> Document segment:
---
A collapse interpretation (there are many of them) would say that the slit detector collapses the wave function of the atom, reducing the experiment to a single-slit experiment, which yields single-slit results (no interference pattern).

Quote
The question I was trying to ask was ... what if there were 2 detectors observing both slits as opposed to just the top one?
Same as one detector.  The information is known by the one measurement, so the 2nd one gathers nothing new.
Title: Re: What happens when both slits are observed by in the double slit experiment?
Post by: Colin2B on 05/11/2019 17:07:47
(although from observing the experiment without the detector I would class as observation anyway?)
In quantum physics ‘observe’ has a very specific meaning. It doesn’t mean that someone stood there looking at the experiment, it means that the presence of a particle or wave was detected.

The question I was trying to ask was ... what if there were 2 detectors observing both slits as opposed to just the top one?
It’s important to recognise that the 2 beams are not just any old beams. In order to get interference between 2 electron beams they have to be coherent; that means all the electrons have the same energy (frequency) and the phase relationship is stable - this latter being arranged by passing the beam through a narrow slit called a collimator. These are the same requirements for a light beam to be considered coherent. If anything disturbs the energy or phase then you will not get an interference pattern.
If you place a detector above a slit to measure the passage of the electron it must interact with the electron in some way and if this changes the energy or phase the beam will no longer be coherent - this is known as decoherence. This is why I said that you need to understand the detail of an experiment to know what is happening.
Each time this experiment is performed in different ways we learn more about the quantum world, unfortunately the popsci press rarely give enough detail, choosing to present the results in the most top level and dramatic terms possible.

I think @Halc has answered your main question, you won’t get a double slit interference pattern if you disturb the electron in any meaningful way at either or both slits.
---
> Extracted material:
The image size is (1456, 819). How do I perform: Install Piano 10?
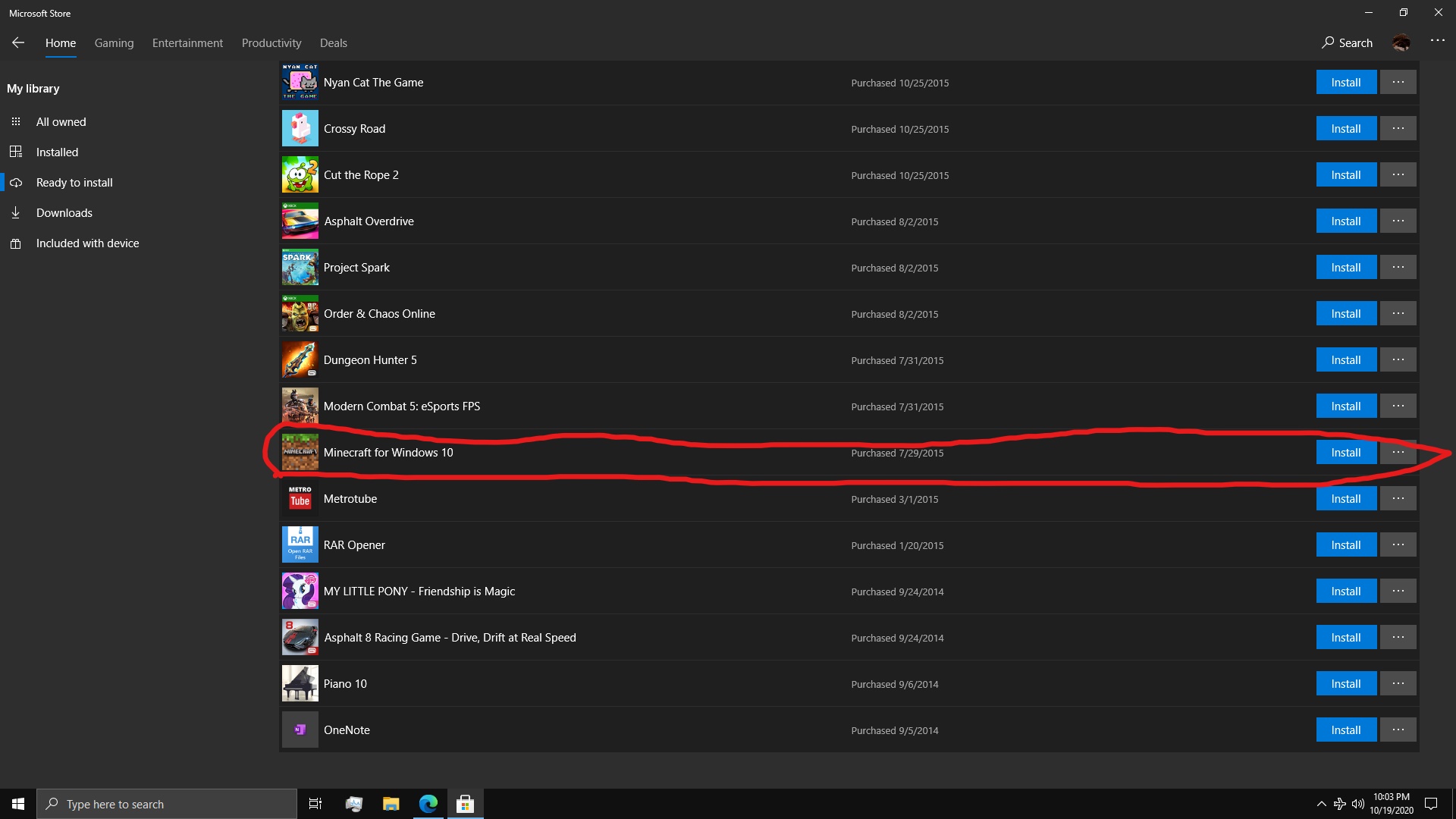click(1345, 684)
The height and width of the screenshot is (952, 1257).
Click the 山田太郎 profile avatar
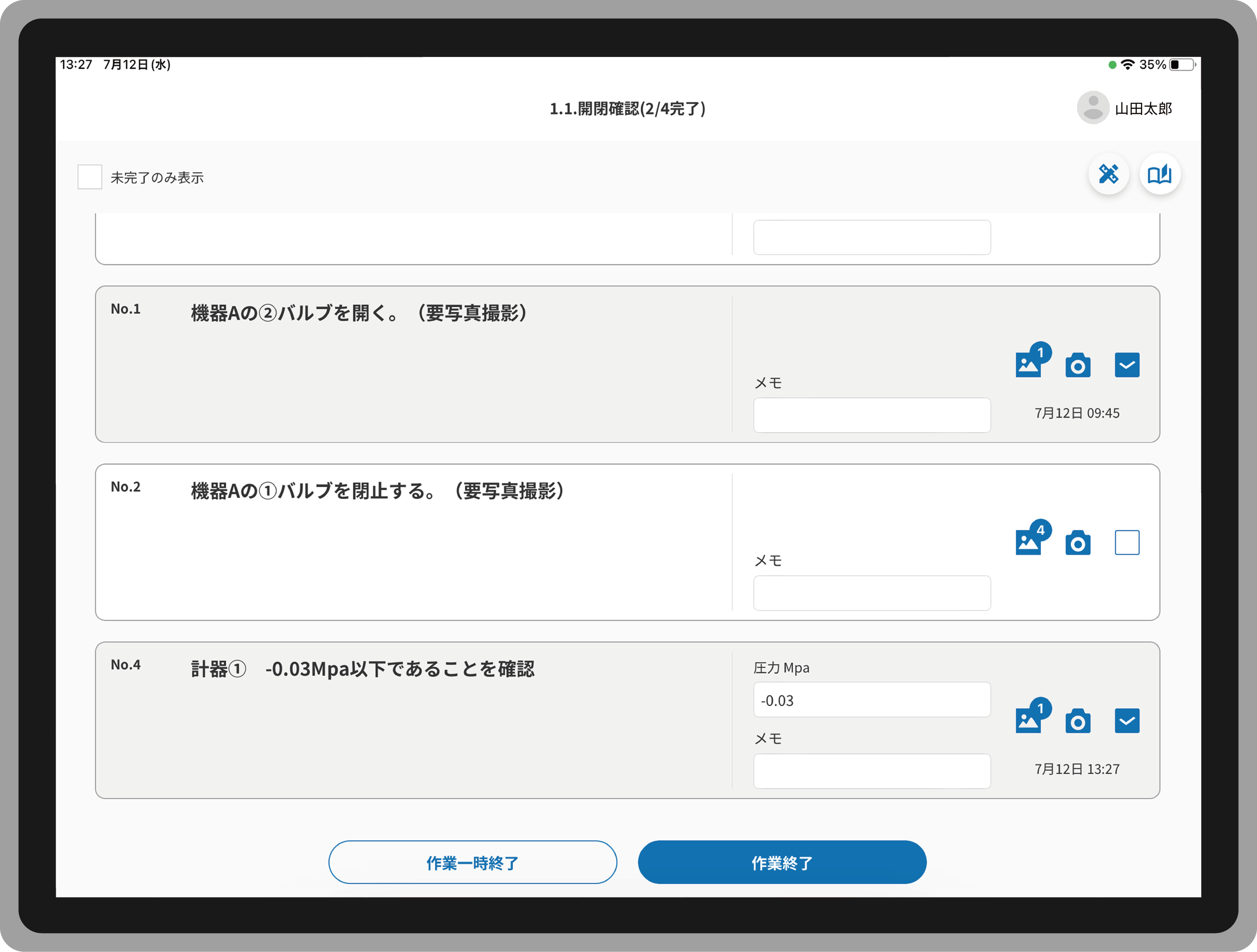(x=1092, y=108)
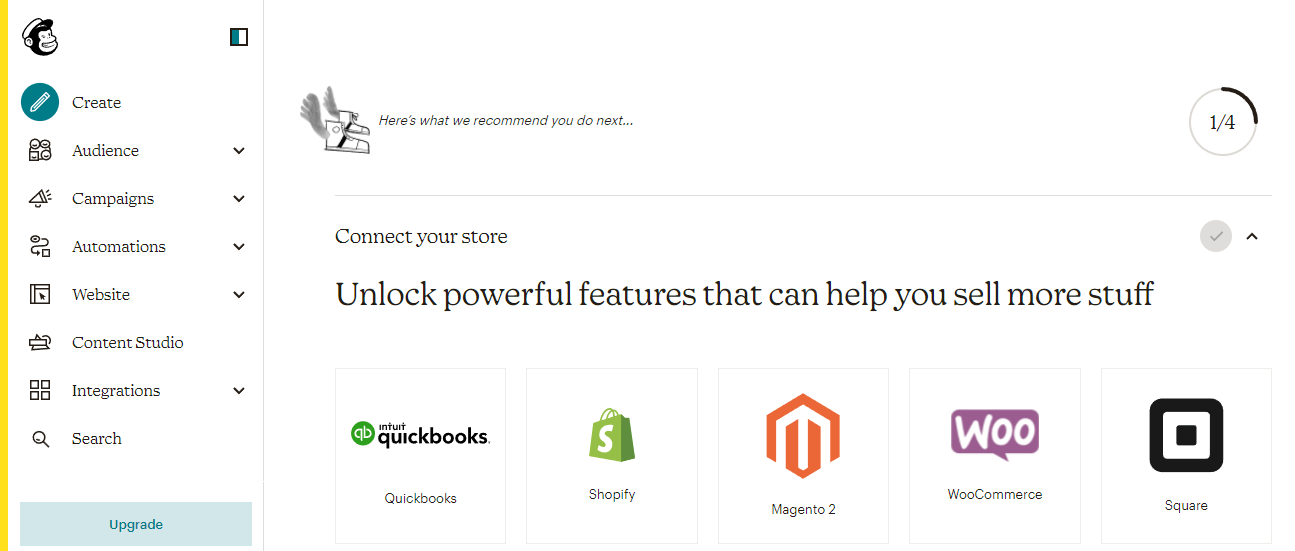The width and height of the screenshot is (1295, 551).
Task: Expand the Audience menu chevron
Action: 239,151
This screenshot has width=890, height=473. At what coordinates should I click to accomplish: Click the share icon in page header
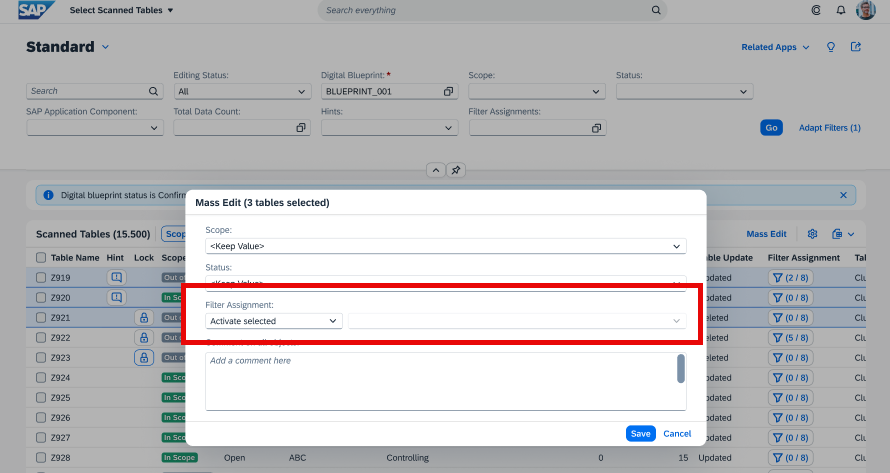856,47
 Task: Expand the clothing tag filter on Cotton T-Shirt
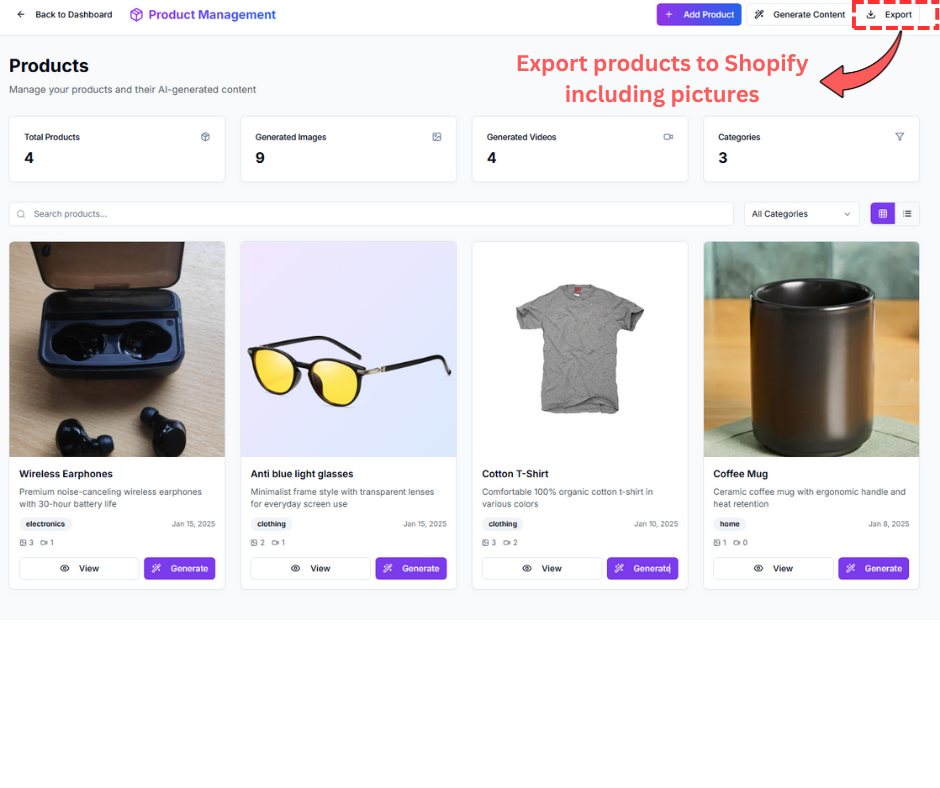pyautogui.click(x=503, y=523)
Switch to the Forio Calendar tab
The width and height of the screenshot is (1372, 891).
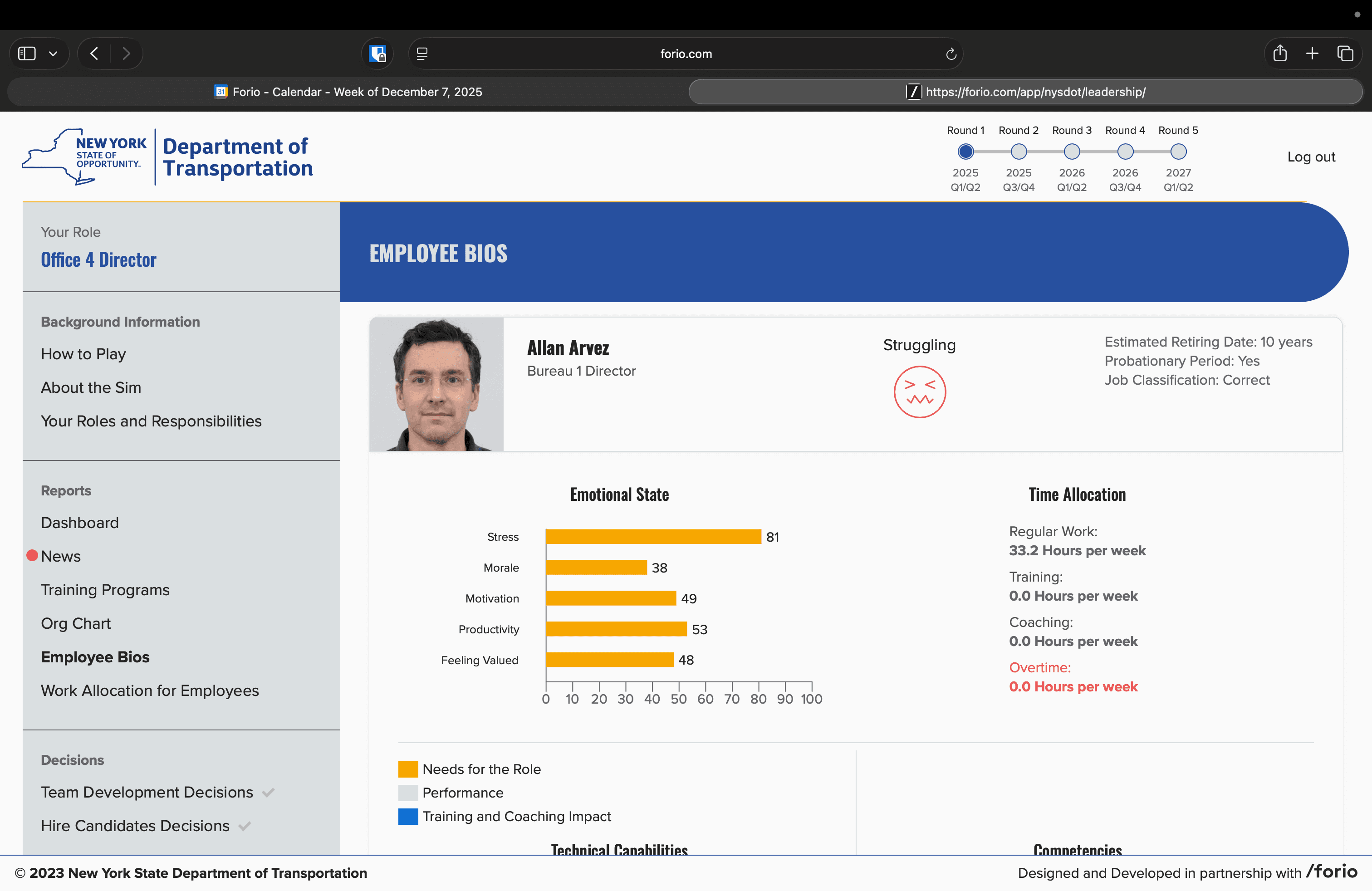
---
> Description of the task: Extend the forum discussion of detectors at the slits in the double-slit experiment, picking up right after its last sentence.

> Output of the task:
Title: Re: What happens when both slits are observed by in the double slit experiment?
Post by: Lloyd on 06/11/2019 11:01:39
I think it's fair to say that I could not get into any meaningful discussion with you guys because of our differing levels of scientific/mathematical understanding on the whole subject. You guys have years of education and study on the subject ... I on the other hand have no scientific education, online animated videos and a inborn inability to understand mathematics. Okay, perhaps not meaningful to you but perhaps yes, meaningful to me because it brings about a greater understanding of the subject I am asking about, in this case the double slit experiment. So that's me kind of saying thanks for your patience ...

So I now understand that a detector at each slit would not alter the results ... the dual nature of the, shall we stick with a single photon, would still remain ... seemingly a particle before the double slit and a wave after the double slit ... and reverting back to a particle when 'observed' after the double slit. Also delaying the observation until the photon has passed through the slit and has nearly reached its destination results in the photon reverting back to it's particle state as it was before entering through the double slit. The point is that the photons travelling through the slits should produce an impact pattern similar to the double slits. But in actual fact they produce an interference pattern. So ... wave - particle duality. Why ? I now need to discover the 'suggested' reasons as to how/why this is possible. Anyone care to suggest / put forward a reason?  (oh ... and for hecks sake I hope my understanding above indicates I've understood correctly so far !)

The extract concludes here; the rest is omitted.